• _INPUT FOR THIS TASK_

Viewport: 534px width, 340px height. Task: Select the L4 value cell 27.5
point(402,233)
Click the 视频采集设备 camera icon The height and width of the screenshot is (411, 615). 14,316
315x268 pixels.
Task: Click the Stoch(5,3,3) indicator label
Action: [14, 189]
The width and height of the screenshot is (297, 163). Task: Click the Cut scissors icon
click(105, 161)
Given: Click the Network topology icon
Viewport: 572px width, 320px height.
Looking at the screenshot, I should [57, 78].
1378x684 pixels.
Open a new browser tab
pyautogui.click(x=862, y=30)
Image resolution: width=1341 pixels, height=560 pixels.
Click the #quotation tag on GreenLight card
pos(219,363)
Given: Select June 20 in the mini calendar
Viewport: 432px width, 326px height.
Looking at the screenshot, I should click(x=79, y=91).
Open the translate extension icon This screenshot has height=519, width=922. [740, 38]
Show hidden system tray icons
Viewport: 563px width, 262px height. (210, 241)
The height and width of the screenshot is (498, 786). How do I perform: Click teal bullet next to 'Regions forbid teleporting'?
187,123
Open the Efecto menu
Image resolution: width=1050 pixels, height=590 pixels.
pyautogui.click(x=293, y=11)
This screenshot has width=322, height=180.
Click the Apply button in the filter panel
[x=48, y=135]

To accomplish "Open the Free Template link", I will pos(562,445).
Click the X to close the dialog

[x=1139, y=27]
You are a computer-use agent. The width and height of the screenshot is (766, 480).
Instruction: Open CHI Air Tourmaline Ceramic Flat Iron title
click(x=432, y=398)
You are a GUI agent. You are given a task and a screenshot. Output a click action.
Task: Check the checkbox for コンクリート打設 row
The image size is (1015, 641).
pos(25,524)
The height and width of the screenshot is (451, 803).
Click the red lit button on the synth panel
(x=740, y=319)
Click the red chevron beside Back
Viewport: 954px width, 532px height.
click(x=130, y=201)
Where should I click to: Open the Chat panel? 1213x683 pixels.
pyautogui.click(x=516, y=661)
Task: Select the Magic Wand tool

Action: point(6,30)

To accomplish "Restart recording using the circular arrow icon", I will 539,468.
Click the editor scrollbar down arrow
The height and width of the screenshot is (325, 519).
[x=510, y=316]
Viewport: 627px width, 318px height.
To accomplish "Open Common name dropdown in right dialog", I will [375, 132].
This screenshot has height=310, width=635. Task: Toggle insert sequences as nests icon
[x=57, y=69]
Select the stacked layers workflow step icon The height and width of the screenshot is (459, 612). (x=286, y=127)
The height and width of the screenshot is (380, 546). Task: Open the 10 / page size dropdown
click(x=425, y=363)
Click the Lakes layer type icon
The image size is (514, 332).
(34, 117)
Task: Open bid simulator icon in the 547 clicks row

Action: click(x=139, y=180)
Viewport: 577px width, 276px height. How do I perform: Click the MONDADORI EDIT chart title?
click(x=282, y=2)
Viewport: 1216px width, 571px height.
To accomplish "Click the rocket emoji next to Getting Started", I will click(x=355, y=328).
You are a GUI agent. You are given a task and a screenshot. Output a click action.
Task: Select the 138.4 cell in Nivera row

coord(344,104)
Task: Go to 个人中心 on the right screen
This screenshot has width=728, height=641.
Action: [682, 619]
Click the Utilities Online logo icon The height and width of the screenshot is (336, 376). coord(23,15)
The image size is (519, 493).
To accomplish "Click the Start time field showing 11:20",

• _TASK DIRECTIONS_
Scan the listing above and copy all lines containing the word "right".

• _FINISHED EXERCISE_
To accomplish "Open Common name dropdown in right dialog", I will [375, 132].
Task: Go to 个人中心 on the right screen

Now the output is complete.